Avant-propos de la traduction du livre de Christine Delphy et Diana Leonard.

par Christine Delphy
13 juin 2019

Dès leurs premières apparitions, les mouvements féministes se sont heurtés à une résistance inouïe au sein de la gauche, française notamment, au nom de la soit disant primauté de la lutte des classes. La longue histoire de ce déni a déjà quasiment 50 ans, et semble ne pas avoir de fin – en témoignent les récentes offensives contre ceux-lles qui « défendent les minorités » (entendez les Noirs, les Arabes, les Musulmans… et les femmes) et marginaliseraient, à coup d’écriture inclusive et autre « intersectionnalité », les luttes populaires. Nous sommes en 2019, et même si on ressent une lassitude à voir certains s’agripper à leurs privilèges (masculins), des luttes et des savoirs existent, contre lesquels l’ignorance ne peut plus passer inaperçue. L’ouvrage L’exploitation domestique démonte un par un les arguments opposés aux féministes et à l’idée, aussi simple que puissante, qu’elles ont théorisée : il existe une oppression spécifique des hommes sur les femmes. Les représentants auto-proclamés de la bonne cause du peuple n’en sortiront pas indemnes. Nous reproduisons ici l’avant-propos de la traduction française de ce grand livre, initialement publié sous le titre Familiar Exploitation.
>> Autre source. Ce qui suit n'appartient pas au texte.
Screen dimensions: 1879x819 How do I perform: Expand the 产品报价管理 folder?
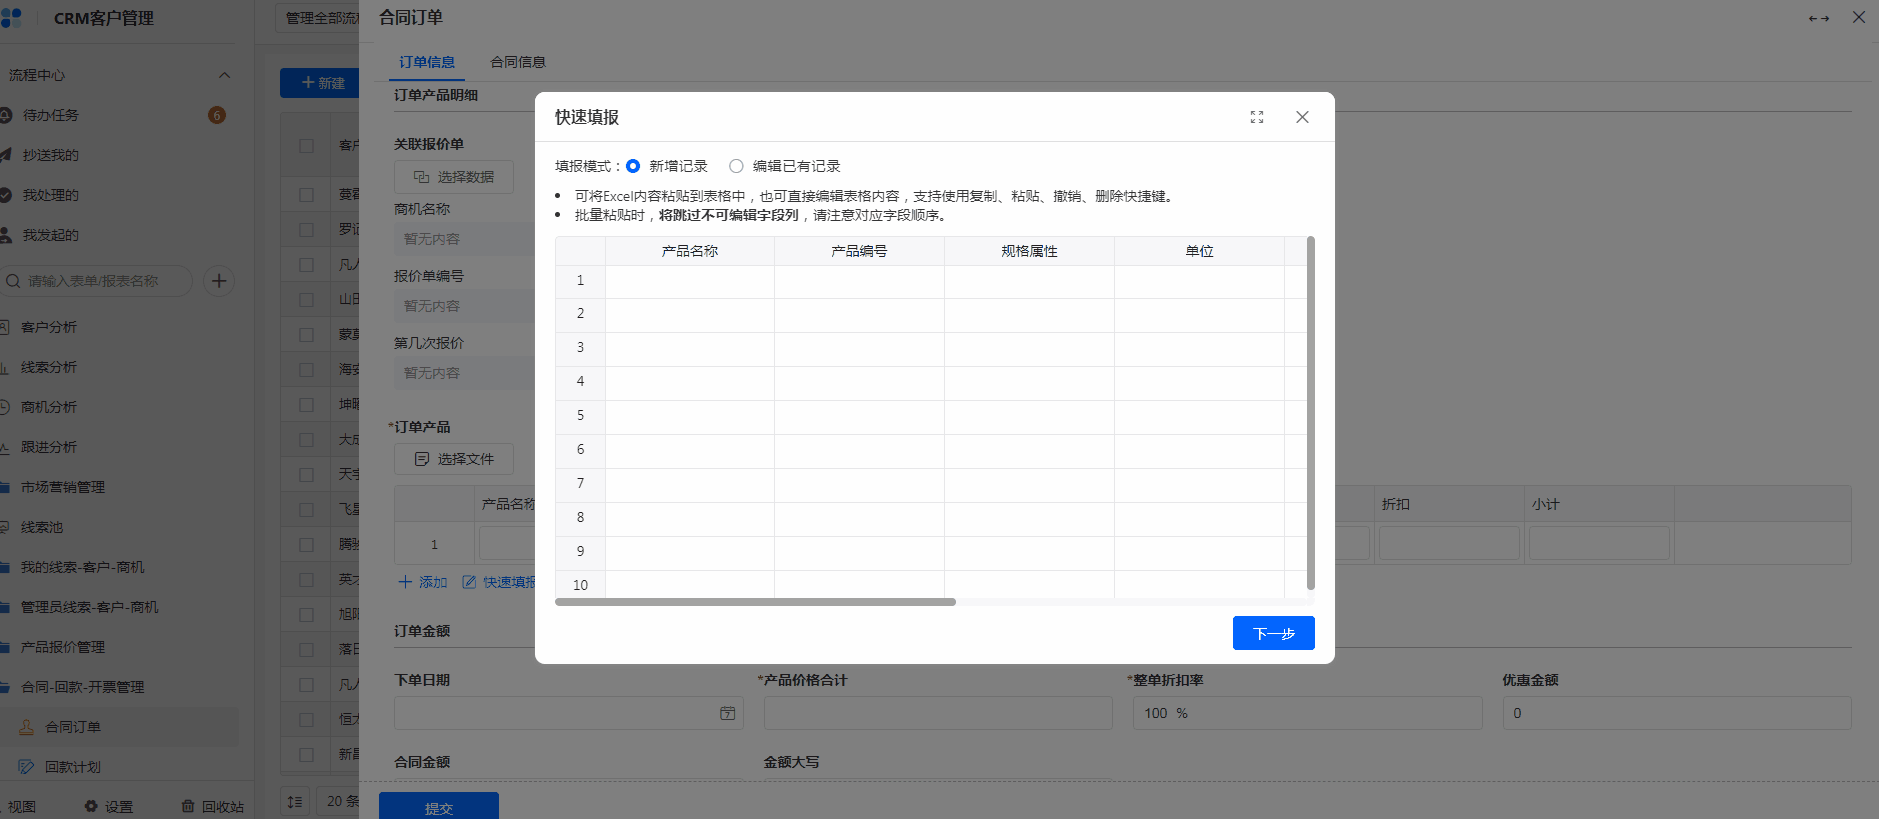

Ce livre est la version française de Familiar Exploitation : A New Analysis of Marriage in Contemporary Western Societies, publié en Angleterre en 1992, que nous avons écrit à deux, Diana Leonard et moi.
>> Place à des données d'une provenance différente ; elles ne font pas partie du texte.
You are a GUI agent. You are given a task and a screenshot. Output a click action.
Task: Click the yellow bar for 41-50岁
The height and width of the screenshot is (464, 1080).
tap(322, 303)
Nous nous étions rencontrées au premier colloque de l’Association britannique de sociologie portant sur les « divisions sexuelles », qui s’est tenu au printemps 1974 à Aberdeen (Écosse). Après ma communication, elle est venue me parler.
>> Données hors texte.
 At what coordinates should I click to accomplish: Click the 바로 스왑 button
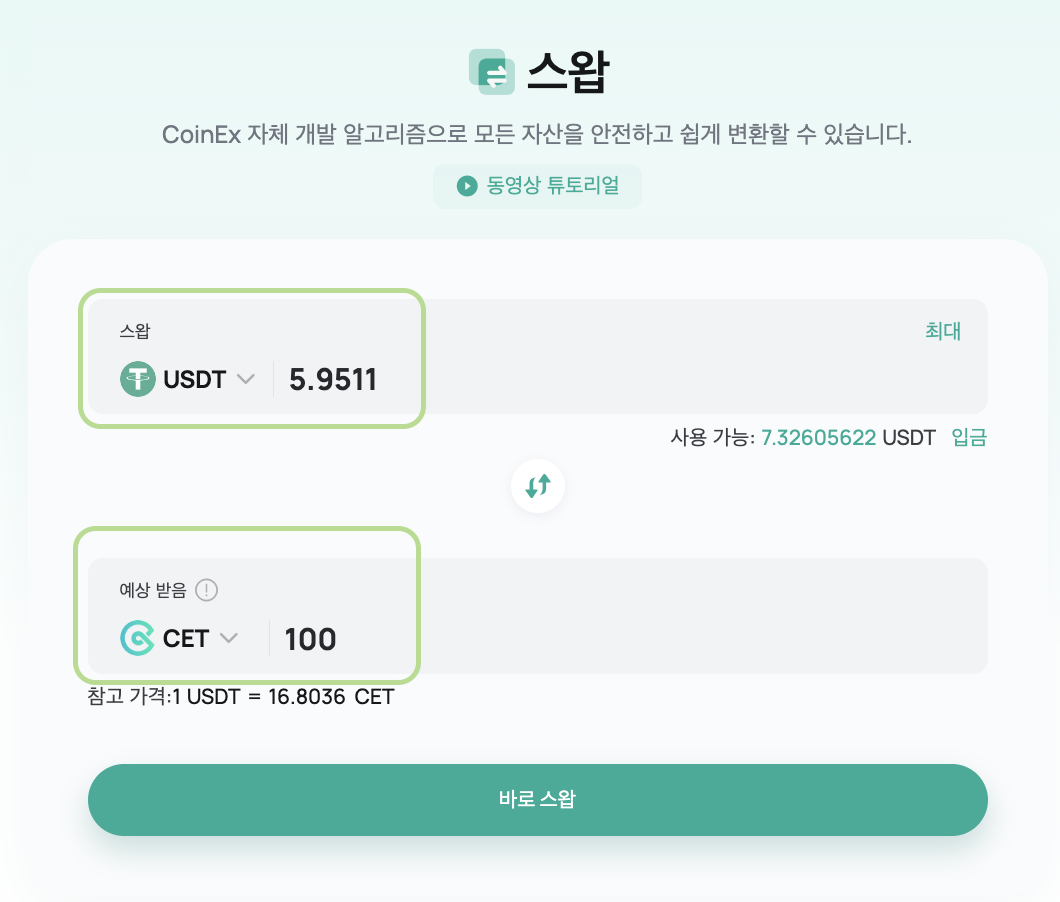tap(537, 799)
C’était le début d’un long dialogue. Après le colloque, Diana m’a invitée à passer quelques jours chez elle à Londres. Et nous avons parlé, parlé. C’était merveilleux, car nous nous complétions, et nous étions d’accord sur tout. Et très vite nous avons décidé d’écrire un livre ensemble. Diana venait à Paris, j’allais à Londres, et nous nous téléphonions chaque semaine (au moins).

Mon premier livre fut publié en anglais, en 1984 : Close to Home, un recueil d’articles traduits par Diana, republié ensuite par divers éditeurs, et en 2016 par Verso.

Ce même recueil ne trouva pas d’éditeur en France, jusqu’en 1998, quand je rencontrai les éditions Syllepse. L’Ennemi principal, dont le premier tome inclut les articles publiés en anglais dans Close to Home et le second tome des articles ultérieurs, fut donc publié quatorze ans plus tard que Close to Home. Entre temps, Close to Home avait été traduit en espagnol, en turc, en japonais, et en partie en polonais. Diana enseignait à l’Institut pour l’éducation de l’Université de Londres, et était souvent professeure invitée dans d’autres universités. Elle enseignait aussi à la Open University. Elle a participé à la création du Centre de recherche et de ressources, qui s’appelle aujourd’hui The Feminist Library.

De 1975 à 1977, Diana et moi avons mis sur pied un petit groupe franco-anglais de sociologues et nous avons obtenu un léger financement pour payer des voyages entre la France et l’Angleterre de la « Maison des sciences humaines » (rebaptisée depuis par Maurice Godelier « Maison des sciences de l’Homme »).

Les discussions portaient sur l’oppression des femmes, et Diana et moi défendions la théorie selon laquelle on ne peut pas expliquer l’exploitation domestique des femmes par le capitalisme.

C’est avec quelques-unes des Françaises participant à ce groupe que nous avons fondé, en 1977, la revue Questions féministes. Ce premier comité de rédaction inventa, et lança dans le mouvement féministe, la démarche matérialiste, et ne l’abandonna jamais. Elle s’exprime aujourd’hui dans la revue Nouvelles questions féministes.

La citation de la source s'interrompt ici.